DATA UNDER STUDY
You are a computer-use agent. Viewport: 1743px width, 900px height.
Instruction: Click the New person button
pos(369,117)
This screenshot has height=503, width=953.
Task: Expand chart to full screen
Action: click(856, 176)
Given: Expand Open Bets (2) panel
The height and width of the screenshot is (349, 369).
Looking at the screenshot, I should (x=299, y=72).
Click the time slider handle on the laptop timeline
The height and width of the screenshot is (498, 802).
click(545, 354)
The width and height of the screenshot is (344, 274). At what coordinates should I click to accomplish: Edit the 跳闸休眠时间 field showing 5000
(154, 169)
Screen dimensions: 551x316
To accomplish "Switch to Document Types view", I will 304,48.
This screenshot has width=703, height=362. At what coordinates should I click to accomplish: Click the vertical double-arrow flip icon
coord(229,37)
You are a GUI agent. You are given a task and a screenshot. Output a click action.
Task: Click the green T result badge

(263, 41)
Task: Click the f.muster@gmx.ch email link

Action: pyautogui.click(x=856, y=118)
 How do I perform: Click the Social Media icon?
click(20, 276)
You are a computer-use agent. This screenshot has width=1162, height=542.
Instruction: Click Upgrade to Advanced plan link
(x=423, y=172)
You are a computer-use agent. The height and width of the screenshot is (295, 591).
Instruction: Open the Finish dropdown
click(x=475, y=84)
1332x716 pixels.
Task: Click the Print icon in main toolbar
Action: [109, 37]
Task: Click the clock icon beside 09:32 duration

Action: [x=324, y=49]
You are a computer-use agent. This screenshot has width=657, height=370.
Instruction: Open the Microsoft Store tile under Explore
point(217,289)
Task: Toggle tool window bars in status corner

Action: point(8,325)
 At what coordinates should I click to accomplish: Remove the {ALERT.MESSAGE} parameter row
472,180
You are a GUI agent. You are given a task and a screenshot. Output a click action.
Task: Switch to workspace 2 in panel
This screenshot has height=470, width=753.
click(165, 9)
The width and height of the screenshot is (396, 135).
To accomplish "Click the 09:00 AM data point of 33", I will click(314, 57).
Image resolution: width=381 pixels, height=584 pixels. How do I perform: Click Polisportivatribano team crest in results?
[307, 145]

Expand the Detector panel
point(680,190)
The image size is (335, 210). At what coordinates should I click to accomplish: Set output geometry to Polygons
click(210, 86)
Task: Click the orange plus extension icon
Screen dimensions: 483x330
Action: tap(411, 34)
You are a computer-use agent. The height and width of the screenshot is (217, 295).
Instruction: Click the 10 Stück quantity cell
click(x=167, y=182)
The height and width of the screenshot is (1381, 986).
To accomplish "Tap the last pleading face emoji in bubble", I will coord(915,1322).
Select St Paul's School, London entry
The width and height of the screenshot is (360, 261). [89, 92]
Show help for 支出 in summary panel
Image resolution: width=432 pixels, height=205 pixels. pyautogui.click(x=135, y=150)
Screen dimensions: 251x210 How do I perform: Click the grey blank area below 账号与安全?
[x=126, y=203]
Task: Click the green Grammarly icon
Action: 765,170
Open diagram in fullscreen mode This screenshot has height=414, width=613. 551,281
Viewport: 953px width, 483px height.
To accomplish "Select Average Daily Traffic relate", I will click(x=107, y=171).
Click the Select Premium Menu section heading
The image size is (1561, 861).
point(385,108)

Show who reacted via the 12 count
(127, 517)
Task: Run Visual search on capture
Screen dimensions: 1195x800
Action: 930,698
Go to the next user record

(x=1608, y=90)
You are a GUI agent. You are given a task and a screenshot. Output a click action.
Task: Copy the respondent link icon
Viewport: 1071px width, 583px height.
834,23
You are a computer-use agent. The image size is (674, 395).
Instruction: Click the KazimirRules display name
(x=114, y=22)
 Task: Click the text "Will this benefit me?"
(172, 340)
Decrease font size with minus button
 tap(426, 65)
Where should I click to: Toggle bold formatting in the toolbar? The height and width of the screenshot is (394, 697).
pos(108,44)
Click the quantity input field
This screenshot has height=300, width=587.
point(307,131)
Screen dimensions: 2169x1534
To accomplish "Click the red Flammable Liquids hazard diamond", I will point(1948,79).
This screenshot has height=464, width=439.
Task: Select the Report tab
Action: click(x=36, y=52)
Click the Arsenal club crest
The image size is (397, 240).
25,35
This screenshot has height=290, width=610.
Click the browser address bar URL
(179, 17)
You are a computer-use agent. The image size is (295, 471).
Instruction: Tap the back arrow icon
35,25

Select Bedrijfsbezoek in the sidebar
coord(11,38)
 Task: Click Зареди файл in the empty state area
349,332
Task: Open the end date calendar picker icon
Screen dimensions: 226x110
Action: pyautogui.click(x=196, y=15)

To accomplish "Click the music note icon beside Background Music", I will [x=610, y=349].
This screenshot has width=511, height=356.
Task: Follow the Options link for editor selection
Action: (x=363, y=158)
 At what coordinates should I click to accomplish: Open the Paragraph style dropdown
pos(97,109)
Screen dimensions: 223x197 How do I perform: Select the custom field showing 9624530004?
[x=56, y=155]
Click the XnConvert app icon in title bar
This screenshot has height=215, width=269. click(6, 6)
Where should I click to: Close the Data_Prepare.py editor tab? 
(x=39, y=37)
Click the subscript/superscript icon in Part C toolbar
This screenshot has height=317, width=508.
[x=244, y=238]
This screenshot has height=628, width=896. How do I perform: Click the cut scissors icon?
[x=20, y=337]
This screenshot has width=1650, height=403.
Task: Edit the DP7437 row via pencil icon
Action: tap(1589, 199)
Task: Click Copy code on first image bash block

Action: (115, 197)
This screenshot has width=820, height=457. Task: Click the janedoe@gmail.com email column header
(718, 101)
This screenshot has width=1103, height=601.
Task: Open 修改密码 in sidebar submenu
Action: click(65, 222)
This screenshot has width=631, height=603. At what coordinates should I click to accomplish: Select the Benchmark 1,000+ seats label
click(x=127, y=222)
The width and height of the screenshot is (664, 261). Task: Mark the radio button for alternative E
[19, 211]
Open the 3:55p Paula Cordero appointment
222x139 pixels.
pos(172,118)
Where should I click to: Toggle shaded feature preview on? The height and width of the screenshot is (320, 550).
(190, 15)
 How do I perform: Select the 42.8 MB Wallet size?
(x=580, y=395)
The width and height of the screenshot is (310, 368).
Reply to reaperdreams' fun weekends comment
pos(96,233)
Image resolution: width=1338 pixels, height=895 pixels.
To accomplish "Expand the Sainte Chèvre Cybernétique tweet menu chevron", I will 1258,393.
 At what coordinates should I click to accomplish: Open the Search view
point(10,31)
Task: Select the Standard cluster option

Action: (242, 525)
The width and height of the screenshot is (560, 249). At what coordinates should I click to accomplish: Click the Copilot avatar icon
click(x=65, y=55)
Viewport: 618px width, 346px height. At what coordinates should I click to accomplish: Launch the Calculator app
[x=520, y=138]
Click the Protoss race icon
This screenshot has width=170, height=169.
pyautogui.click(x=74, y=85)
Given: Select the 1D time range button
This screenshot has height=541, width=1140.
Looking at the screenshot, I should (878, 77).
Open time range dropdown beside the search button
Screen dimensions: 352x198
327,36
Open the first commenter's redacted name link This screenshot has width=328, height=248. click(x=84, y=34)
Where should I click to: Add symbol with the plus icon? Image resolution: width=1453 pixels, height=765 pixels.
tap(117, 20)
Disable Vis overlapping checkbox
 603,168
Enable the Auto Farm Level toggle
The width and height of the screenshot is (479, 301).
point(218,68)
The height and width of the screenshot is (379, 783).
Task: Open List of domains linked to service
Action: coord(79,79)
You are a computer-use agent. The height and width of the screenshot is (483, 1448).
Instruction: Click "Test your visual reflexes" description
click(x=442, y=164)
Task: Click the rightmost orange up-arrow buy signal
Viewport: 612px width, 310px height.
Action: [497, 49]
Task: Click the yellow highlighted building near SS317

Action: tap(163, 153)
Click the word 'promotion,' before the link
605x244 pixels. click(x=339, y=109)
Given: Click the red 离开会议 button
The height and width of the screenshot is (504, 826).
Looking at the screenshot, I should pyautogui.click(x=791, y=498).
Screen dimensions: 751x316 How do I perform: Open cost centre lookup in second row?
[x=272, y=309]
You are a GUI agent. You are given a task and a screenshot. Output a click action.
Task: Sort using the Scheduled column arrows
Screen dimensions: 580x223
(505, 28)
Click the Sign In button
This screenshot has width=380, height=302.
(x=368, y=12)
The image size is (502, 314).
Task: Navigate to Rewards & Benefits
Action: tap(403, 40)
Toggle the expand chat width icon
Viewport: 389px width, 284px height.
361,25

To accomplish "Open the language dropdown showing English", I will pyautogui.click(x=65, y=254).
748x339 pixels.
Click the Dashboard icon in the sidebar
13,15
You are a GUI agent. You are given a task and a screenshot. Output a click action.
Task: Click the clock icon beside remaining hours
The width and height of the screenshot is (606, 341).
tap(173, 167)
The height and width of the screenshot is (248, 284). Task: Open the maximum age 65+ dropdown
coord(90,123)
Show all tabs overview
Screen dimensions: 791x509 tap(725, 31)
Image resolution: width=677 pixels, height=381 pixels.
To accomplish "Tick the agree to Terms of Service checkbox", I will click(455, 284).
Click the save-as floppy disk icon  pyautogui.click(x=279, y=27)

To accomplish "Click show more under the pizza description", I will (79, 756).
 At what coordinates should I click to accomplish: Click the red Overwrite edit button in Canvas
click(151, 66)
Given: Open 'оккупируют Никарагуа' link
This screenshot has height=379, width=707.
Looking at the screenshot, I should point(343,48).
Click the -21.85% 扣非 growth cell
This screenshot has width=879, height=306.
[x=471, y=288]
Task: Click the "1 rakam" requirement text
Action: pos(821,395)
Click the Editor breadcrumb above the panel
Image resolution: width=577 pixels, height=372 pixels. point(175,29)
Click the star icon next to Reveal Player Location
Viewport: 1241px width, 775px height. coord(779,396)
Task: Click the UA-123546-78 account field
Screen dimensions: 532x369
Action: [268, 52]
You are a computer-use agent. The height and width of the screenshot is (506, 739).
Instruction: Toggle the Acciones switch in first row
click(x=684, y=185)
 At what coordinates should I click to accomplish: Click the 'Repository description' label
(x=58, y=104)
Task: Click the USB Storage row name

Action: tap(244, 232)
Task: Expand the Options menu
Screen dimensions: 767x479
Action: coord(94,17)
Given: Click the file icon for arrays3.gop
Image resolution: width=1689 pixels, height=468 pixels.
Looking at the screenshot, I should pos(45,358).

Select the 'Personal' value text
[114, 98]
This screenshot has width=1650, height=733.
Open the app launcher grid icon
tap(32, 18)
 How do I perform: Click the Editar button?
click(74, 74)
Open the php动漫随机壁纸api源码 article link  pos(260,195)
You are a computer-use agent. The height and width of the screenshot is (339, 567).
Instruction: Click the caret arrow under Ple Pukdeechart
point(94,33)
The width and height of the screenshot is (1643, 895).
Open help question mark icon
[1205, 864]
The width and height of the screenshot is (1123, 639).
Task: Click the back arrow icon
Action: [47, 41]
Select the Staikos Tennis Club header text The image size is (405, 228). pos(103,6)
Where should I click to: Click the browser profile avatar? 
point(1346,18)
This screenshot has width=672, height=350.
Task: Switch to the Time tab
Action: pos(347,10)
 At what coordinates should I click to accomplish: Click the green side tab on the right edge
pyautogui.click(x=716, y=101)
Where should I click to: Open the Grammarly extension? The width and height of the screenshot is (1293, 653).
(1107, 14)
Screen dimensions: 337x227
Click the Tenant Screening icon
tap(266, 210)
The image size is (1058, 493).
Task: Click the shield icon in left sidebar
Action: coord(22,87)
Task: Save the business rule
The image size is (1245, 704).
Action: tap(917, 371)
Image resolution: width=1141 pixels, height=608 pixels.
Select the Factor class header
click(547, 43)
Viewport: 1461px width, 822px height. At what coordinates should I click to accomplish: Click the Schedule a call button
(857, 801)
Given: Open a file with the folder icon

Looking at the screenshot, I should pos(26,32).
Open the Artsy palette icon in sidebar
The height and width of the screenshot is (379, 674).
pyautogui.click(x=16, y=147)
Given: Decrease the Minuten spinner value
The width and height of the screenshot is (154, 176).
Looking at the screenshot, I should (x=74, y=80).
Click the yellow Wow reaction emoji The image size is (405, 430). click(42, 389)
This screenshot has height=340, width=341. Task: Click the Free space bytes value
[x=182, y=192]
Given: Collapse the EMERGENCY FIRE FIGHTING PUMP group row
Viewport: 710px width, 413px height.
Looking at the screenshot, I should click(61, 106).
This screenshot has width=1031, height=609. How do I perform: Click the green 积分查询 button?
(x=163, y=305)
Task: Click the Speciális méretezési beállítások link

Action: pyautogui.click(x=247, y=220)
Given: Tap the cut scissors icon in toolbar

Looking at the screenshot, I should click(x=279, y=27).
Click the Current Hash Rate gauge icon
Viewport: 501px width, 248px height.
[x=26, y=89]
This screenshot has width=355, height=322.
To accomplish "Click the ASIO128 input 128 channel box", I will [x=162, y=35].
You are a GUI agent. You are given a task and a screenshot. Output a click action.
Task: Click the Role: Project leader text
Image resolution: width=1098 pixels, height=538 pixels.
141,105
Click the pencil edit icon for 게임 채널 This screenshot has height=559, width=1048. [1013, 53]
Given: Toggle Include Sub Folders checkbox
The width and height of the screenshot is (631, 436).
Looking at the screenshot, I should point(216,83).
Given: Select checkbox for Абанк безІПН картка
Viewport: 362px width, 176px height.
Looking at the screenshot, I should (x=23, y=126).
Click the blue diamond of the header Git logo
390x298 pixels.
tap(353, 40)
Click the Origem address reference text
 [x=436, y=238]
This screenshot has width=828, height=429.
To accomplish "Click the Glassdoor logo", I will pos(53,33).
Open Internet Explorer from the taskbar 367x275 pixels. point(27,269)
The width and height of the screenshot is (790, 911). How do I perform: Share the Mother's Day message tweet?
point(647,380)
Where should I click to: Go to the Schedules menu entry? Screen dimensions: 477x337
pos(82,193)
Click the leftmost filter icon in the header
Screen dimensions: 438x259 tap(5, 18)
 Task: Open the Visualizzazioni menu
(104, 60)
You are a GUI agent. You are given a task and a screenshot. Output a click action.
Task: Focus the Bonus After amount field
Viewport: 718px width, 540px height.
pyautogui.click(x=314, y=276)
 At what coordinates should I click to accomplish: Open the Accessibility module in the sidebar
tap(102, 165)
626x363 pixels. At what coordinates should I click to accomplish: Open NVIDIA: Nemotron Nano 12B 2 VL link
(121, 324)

WORK REQUIRED
Only the lines above starting at the one containing "is (217, 295)." and ending at the one containing "Open diagram in", both included, are to be returned, exactly as they read.

EXERCISE ANSWER
You are a computer-use agent. The height and width of the screenshot is (217, 295).
Instruction: Click the 10 Stück quantity cell
click(x=167, y=182)
The height and width of the screenshot is (1381, 986).
To accomplish "Tap the last pleading face emoji in bubble", I will coord(915,1322).
Select St Paul's School, London entry
The width and height of the screenshot is (360, 261). [89, 92]
Show help for 支出 in summary panel
Image resolution: width=432 pixels, height=205 pixels. pyautogui.click(x=135, y=150)
Screen dimensions: 251x210 How do I perform: Click the grey blank area below 账号与安全?
[x=126, y=203]
Task: Click the green Grammarly icon
Action: 765,170
Open diagram in fullscreen mode This screenshot has height=414, width=613. 551,281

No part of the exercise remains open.